SKY CAPTAIN AND THE WORLD OF TOMORROW
[SKY CAPTAIN AND THE WORLD OF TOMORROW, 2004]
C’era una volta uno sconosciuto cineasta del Michigan, tale Kerry Conran che, per ammazzare il tempo, sul suo Apple elaborò un filmato di sei minuti completamente
digitale: un video che mostrava una New York degli anni ’30 invasa da un
esercito di macchine distruttrici per cui furono necessari sei anni di lavoro,
dal 1994 al 2000. Immaginiamo che il nostro genietto
spedisca il filmato in giro, un po’ ovunque, con lo scopo di sviluppare quel
piccolo filmato in qualcosa di più, in un film. Riceve l’attenzione del nostro
Aurelio De Laurentis e di Jon
Avnet, che decidono di produrre il film. Inizia così
la regia di un film che per la produzione ha impiegato solo 26 giorni, ma che per
la postproduzione ha impiegato un paio d’anni.

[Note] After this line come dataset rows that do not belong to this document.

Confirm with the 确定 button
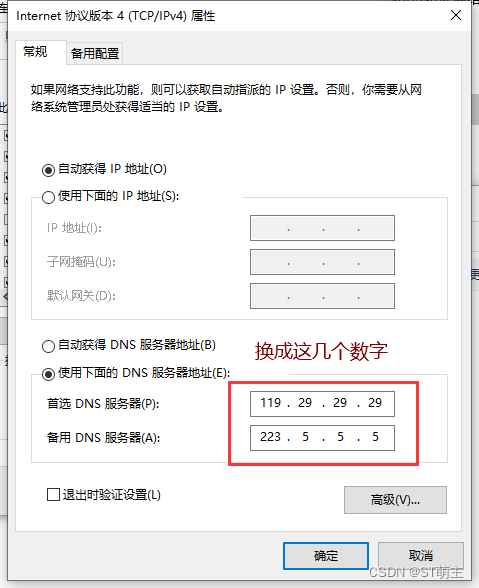tap(326, 555)
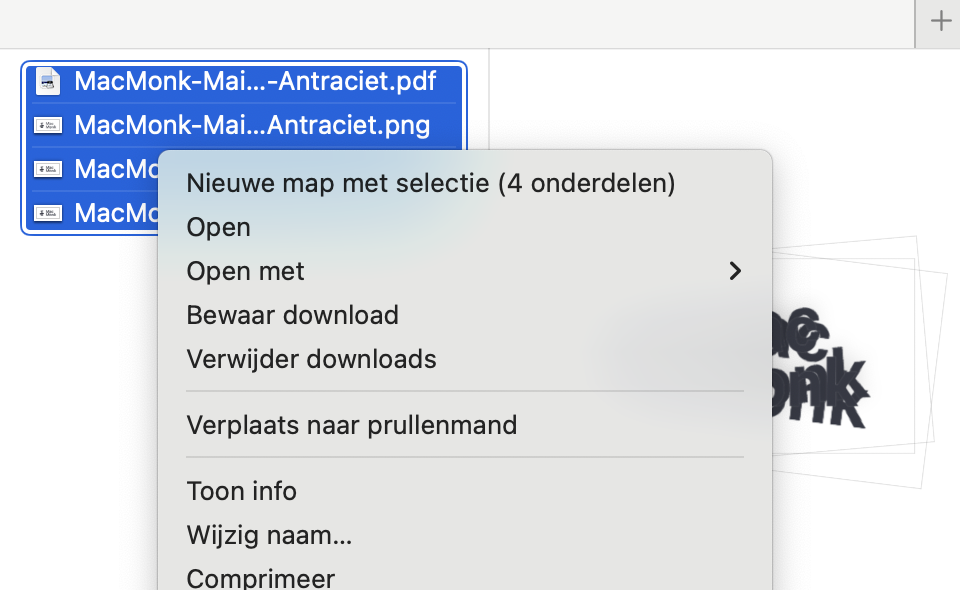Image resolution: width=960 pixels, height=590 pixels.
Task: Choose Verplaats naar prullenmand
Action: tap(352, 425)
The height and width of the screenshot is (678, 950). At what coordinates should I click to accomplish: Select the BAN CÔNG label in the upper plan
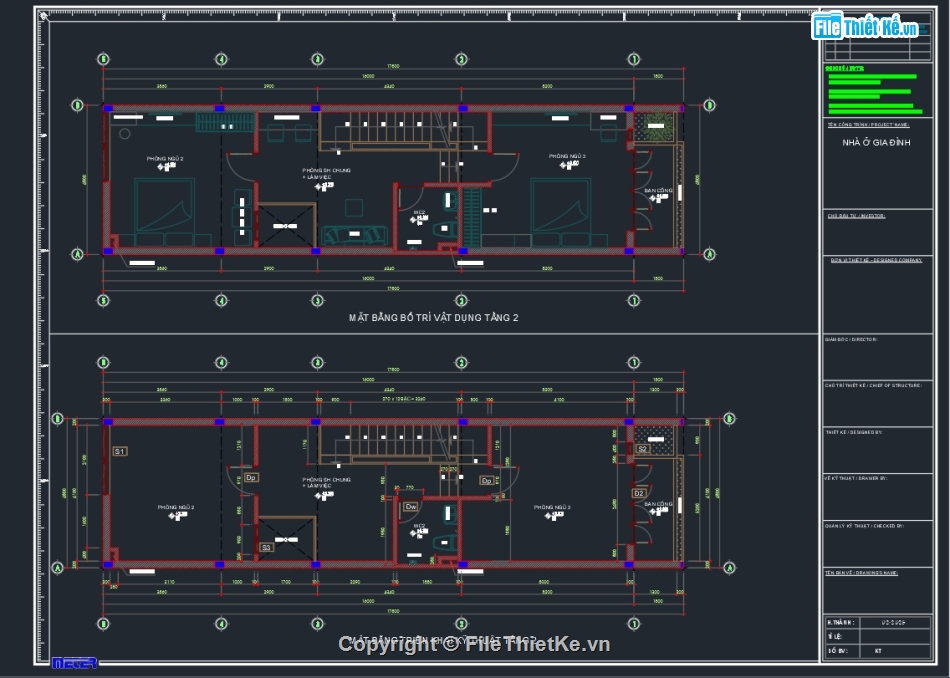657,190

Questa è, in breve, la leggenda di Sky Captain and the World of Tomorrow,
lungometraggio completamente elaborato a computer dove l’unica cosa reale sono gli attori: Jude Law, Gwyneth Paltrow
e Angelina Jolie i protagonisti.
La strage avviene sempre nella più classica delle
ambientazioni: New York, che nel 1939 viene invasa e
distrutta dall’esercito di macchine sopraccitato. La posta in gioco è la più
classica: la salvezza della terra. A farsi carico di questo irrilevante
onere è Sky Captain (Jude Law), affiancato dalla
giornalista Polly Perkins (Gwyneth Paltrow) e con l’aiuto
del Comandante Frankie Cook
(Angelina Jolie). Una volta
scoperto chi è il malfattore del malefico piano, i nostri eroi dovranno
fermarlo.
Sky Captain è sicuramente un film che ha
suscitato attenzione e curiosità, ma è comunque un’opera
che è facile fraintendere e che non tutti possono apprezzare nella sua novità,
ma allo stesso tempo arretratezza e classicità. Numerose e ricercate sono le
citazioni cinematografiche dei vecchi film anni ’30: il 1939 è l’anno de Il Mago di Oz e non ci viene risparmiata una breve incursione
nella Radio City Music Hall di New York, dove è proiettato. Ma
i riferimenti non sono esclusivamente espliciti: i più minimalisti restano
nascosti e sono percettibili solo da un pubblico con una cultura
cinematografica specializzata nell’età classica del cinema. Per esempio,
l’isola sulla quale si trova lo stabilimento nemico ricorda l’Isola del Teschio
di King Kong, o se vogliamo la più moderna di Jurassic Park di Spielberg;
e lo stesso stabilimento ha la stessa grandezza e magnificenza della megalopoli
di Metropolis,
capolavoro visionario e ancora oggi più che innovativo di Fritz
Lang, datato 1926.
Come già detto, il tempo necessario per la produzione è
stato brevissimo: 26 giorni nei quali gli attori hanno recitato davanti ad uno
sfondo blu circolare in Gran Bretagna. La recitazione è impostata, stereotipata
ed elementare, come deve essere per un film che è un omaggio ad un periodo ben
preciso del cinema e dei fumetti, condizionato da un pessimismo dovuto ad una
situazione di tensione riguardo all’imminente secondo conflitto mondiale.
Sky Captain è un film diverso, più rétro che avant-garde, nonostante sia comunque un lavoro completamente artificiale. Ma resta anche un film fine a se stesso, che non attirerà un gran
pubblico e che, se lo farà, sarà solo per curiosità. Un’opera
intelligente, dove le imperfezioni non mancano, ma irrimediabilmente destinata
ad una fetta troppo limitata di pubblico.